June 1996: Page 1, 2, 3, 4

Muharram 1417

Volume 12 No 6

In the name of God, Most Gracious, Most Merciful

Submitters Perspective

Monthly Bulletin of the International Community of Submitters Published by Masjid Tucson


A short commentary of Muslim scholars’ claim of illiteracy for Muhammad
vs. evidence from the Quran to the contrary and 8th century historian
Ibn Ishaq’s record of the prophet’s written communications

It has been part of the Muslim’s belief, based on traditions, that Prophet Muhammad was illiterate. God says in verse 29:51 that the Quran itself is the only miracle of the prophet. By alleging illiteracy for him, traditional Muslims were trying to make the claim even “more miraculous,” for a book of such literary quality was sent down through an illiterate man. This is despite the many assertions in the Quran to the contrary. The first Quranic revelation that came down to Muhammad is, “Read! In the name of your Lord who creates....” (96:1) It is clear that this is also a commandment. To all of us, including the prophet, God stresses the importance of literacy in the very first revelation. Furthermore, the second revelation is “The Pen” which indicates again the importance of written communication. This makes the importance of literacy even more compelling. If indeed Muhammad was an illiterate man when the Quran was first revealed to him, how could he not make himself learn to read and write during the twenty some years of his mission? Perhaps a more poignant question should be, “How dare he not

to obey his Lord’s clear commandment to read and write?” Being a messenger of God, of course he would not dare disobeying his Lord.

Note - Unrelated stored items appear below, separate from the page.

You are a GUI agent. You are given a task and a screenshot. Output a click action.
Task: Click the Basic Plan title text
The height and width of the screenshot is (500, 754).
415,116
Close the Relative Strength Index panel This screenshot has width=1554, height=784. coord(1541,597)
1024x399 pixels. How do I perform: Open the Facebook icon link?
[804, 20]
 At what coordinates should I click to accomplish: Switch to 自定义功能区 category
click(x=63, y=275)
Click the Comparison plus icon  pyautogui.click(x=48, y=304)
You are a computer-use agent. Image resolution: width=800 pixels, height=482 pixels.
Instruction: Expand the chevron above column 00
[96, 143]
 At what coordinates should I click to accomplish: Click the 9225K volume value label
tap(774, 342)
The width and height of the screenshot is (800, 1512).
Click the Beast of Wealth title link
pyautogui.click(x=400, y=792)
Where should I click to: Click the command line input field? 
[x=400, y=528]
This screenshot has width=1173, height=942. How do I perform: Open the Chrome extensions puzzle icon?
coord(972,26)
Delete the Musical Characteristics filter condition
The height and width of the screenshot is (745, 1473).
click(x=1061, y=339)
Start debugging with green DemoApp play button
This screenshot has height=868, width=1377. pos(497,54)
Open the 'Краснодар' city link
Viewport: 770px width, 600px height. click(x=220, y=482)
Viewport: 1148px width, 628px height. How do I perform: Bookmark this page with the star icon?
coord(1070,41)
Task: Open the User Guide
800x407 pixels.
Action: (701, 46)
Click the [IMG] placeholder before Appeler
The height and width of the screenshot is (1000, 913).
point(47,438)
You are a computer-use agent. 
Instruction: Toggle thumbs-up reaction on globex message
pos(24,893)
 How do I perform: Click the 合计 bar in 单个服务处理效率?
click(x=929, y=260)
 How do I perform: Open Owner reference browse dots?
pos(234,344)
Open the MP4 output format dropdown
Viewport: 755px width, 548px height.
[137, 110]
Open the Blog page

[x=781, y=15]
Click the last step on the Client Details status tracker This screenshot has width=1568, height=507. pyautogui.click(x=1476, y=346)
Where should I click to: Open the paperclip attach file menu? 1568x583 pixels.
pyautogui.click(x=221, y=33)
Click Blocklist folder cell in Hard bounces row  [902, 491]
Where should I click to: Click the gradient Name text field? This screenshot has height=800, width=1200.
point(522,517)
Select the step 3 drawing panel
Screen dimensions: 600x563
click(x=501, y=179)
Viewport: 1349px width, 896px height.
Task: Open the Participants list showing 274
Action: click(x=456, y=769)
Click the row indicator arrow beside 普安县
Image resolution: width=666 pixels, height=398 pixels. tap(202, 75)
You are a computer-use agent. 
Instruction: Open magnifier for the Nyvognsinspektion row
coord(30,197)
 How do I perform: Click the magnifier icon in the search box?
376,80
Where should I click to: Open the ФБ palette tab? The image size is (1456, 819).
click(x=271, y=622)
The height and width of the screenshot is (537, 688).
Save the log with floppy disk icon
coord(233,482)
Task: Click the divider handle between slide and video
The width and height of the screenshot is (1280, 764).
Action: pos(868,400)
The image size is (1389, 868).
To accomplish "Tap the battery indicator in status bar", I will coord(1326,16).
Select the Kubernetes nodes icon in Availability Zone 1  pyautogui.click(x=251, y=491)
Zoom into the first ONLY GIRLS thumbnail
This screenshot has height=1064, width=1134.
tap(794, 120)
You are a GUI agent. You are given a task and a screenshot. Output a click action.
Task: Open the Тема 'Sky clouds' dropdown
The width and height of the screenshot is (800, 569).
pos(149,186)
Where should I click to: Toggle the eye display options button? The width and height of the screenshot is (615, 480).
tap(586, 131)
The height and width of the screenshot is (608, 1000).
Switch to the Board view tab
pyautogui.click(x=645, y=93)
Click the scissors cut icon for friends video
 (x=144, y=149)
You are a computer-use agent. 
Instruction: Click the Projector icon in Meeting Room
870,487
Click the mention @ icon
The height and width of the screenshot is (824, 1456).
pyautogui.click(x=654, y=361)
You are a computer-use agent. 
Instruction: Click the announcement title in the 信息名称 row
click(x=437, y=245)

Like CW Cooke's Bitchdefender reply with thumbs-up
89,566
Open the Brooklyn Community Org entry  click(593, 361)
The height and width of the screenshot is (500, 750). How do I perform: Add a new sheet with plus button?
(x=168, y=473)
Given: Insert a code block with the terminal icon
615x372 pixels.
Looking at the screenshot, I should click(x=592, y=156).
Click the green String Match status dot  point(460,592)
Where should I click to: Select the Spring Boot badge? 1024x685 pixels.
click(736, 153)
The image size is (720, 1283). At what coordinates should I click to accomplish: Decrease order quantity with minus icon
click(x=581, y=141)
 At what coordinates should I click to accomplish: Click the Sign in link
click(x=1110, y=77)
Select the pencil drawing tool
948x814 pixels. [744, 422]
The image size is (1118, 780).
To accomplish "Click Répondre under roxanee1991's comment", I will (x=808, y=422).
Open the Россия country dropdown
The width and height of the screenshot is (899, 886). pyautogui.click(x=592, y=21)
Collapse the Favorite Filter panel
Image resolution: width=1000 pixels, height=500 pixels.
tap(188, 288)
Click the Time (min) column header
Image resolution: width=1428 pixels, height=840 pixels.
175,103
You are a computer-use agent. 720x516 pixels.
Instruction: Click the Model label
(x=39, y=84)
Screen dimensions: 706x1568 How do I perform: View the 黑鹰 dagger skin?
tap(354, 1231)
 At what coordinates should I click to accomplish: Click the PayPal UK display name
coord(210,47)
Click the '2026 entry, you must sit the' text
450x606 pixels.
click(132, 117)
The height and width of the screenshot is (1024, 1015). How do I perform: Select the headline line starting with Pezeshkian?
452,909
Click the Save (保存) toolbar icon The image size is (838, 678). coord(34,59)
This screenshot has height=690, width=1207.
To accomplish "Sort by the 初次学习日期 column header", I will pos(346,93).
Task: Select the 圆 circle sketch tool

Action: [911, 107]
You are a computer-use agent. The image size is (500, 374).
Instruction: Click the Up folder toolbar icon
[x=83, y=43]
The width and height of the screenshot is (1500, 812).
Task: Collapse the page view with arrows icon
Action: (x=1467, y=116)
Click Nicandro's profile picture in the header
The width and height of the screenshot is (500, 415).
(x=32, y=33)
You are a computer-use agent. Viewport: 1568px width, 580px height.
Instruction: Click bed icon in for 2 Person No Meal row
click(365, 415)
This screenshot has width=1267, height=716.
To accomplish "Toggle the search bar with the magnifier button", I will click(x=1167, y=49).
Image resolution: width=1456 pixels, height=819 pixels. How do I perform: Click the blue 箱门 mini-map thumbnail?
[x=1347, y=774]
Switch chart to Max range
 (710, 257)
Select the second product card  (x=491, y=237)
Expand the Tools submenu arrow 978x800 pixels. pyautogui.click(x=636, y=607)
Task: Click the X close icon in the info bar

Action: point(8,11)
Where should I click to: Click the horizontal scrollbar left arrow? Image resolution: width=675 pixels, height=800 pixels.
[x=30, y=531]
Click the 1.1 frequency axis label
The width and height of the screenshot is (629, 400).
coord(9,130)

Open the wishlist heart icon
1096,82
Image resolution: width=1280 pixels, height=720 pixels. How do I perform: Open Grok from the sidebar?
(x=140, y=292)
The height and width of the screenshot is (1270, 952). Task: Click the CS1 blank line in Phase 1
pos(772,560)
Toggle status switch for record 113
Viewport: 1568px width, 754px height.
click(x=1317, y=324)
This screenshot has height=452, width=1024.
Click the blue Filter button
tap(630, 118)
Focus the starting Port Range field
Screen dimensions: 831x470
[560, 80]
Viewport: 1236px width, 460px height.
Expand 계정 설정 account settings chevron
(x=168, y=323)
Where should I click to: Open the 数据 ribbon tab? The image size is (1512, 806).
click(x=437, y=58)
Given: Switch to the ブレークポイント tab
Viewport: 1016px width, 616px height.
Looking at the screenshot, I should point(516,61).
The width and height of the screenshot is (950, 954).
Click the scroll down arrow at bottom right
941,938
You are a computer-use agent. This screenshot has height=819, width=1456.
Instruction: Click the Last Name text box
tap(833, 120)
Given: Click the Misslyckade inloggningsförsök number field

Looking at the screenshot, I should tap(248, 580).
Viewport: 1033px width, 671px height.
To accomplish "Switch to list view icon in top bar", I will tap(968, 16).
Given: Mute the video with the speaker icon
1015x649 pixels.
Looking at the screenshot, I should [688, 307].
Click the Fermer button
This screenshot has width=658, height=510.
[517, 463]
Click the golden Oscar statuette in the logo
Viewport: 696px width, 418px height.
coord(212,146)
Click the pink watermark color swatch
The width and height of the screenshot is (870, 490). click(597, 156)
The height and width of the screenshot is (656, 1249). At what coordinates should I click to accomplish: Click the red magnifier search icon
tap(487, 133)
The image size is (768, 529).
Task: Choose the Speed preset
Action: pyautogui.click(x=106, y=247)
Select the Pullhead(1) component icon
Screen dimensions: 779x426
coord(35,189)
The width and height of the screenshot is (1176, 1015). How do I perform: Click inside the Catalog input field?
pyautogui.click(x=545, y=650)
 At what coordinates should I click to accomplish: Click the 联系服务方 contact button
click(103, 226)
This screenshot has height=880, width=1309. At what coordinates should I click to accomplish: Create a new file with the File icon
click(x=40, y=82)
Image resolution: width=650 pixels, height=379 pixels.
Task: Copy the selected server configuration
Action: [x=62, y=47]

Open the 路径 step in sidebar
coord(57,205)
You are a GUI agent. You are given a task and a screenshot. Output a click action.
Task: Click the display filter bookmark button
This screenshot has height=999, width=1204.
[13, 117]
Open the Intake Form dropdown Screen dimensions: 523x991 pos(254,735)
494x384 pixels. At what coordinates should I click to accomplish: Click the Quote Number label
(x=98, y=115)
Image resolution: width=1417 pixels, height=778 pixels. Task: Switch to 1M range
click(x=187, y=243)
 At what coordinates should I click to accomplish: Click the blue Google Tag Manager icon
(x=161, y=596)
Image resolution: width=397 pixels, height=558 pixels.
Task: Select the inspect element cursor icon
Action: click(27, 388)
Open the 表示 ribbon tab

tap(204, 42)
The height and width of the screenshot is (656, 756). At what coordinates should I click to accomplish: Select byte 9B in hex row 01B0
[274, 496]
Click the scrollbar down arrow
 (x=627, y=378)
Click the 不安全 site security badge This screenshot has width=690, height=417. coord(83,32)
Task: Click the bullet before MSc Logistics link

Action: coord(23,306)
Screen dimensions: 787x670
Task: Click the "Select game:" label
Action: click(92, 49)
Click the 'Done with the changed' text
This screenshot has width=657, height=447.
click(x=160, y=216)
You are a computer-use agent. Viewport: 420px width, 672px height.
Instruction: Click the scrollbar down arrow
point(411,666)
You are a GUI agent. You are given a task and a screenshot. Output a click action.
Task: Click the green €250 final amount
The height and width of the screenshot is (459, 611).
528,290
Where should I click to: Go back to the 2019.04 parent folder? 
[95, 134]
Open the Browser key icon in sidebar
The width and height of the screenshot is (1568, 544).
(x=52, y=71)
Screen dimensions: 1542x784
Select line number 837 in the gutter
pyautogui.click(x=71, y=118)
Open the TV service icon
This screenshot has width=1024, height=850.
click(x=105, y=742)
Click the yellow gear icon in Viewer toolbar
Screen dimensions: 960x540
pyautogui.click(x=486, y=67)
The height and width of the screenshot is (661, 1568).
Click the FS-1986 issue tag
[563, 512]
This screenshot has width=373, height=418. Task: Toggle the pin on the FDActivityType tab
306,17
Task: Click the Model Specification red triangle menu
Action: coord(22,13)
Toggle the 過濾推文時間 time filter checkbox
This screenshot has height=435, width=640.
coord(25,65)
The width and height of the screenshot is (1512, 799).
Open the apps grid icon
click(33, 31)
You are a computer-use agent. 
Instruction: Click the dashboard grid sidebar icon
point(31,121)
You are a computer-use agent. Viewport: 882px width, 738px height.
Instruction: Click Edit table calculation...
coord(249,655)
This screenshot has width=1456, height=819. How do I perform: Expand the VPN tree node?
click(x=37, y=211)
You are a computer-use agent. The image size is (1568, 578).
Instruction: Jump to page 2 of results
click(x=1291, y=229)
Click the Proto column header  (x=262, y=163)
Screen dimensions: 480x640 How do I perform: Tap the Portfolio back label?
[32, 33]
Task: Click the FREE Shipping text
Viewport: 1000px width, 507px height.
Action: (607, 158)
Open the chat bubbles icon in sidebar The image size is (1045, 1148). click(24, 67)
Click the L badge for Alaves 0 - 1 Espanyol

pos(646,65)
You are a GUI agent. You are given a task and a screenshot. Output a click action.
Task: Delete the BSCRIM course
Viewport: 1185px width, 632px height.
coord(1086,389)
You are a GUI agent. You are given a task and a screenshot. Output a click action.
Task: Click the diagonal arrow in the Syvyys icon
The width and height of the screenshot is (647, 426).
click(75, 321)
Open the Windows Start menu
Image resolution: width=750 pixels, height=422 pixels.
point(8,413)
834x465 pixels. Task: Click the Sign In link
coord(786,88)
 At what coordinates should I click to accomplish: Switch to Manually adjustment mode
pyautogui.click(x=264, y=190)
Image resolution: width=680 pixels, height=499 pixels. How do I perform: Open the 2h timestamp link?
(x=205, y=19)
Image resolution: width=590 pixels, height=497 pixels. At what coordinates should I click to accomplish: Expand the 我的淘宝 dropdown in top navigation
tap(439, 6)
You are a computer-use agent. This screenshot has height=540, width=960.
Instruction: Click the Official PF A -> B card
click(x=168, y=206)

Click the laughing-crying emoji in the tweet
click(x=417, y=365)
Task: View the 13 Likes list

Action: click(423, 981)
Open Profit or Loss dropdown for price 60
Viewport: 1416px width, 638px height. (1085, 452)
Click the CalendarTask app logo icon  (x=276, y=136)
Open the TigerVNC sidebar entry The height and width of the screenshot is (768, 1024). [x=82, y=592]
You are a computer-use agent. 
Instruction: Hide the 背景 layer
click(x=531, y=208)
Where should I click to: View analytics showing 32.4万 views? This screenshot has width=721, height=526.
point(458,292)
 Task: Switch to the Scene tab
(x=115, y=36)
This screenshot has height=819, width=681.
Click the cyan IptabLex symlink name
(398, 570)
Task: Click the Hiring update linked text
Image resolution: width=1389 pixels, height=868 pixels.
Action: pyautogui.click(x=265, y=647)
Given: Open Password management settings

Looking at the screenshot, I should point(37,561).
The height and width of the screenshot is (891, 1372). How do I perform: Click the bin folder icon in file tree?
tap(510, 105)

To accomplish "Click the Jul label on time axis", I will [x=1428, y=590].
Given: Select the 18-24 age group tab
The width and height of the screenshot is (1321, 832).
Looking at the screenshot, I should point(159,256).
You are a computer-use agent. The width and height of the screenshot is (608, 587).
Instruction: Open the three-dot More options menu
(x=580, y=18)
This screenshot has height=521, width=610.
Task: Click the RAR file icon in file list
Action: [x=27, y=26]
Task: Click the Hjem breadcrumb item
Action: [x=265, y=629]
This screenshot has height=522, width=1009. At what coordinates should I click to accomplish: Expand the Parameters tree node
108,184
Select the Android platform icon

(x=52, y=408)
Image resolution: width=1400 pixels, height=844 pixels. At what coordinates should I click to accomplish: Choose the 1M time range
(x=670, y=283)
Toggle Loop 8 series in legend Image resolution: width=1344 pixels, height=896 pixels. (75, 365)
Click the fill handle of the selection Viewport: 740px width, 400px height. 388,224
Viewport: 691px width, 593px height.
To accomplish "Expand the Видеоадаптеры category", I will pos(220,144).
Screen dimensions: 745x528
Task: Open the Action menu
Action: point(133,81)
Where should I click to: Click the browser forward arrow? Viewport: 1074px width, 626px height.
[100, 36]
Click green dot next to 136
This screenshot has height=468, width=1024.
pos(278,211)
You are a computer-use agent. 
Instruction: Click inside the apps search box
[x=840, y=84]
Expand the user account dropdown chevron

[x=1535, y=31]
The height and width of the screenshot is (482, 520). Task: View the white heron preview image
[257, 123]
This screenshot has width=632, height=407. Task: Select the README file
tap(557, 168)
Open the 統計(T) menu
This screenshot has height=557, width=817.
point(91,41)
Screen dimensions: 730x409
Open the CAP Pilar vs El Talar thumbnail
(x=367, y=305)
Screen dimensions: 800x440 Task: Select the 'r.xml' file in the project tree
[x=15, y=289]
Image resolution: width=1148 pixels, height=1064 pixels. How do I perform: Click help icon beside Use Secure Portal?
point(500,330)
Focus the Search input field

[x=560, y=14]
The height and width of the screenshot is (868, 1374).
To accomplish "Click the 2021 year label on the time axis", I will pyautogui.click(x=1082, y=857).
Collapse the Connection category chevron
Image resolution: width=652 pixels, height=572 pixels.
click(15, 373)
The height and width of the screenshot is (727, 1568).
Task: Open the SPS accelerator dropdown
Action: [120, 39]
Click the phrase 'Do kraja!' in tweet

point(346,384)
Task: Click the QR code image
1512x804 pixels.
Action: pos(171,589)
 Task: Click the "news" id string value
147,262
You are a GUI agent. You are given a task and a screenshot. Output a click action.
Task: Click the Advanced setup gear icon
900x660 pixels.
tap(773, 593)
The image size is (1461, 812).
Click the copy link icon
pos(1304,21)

A still more transparent picture emerges from the interesting incident described in Quran 25:4-5. In this verse, Muhammad’s opponents who rejected the divine source of the Quran accused him of fabricating narrations. “Tales from the past that he wrote down; they were dictated to him day and night,” or so they alleged. This is a clear Quranic evidence that Prophet Muhammad was a literate man. Not only was Muhammad accused of writing down what he heard, one cannot dictate to an illiterate person. Some have argued that this is not a solid proof, since the statement came from shady characters, in this case from Muhammad’s enemies. But this argument is in itself weak. We may have a good reason to suspect the material content of the allegation (namely that Muhammad fabricated the Quran). However, there is no good reason to doubt the peripheral issue mentioned, i.e. Muhammad’s writing

and his friends’ dictation to him, since they had no reason to lie on this issue. On the other hand, it sheds light of confirmation on the importance of reading and writing in God’s eyes, and the prophet’s adherence to it.

It was also a well known historical fact that Muhammad was a successful merchant before his call as a messenger prophet. As a matter of necessity, he obviously knew how to count. During his time, the numeral system as we know it today was not in use. The numerals that we use today, known as the Arabic numeral system, were invented after Islam. Historically, letters were used to represent numbers before the numeral system was invented. This is true in all Semitic languages such as Arabic and Hebrew, and other languages as well. For example, the Roman numerals came from the Roman alphabets. Therefore, since Muhammad knew how to count numbers as a merchant, he should also know how to read and write a transaction. This is a reasonable enough argument.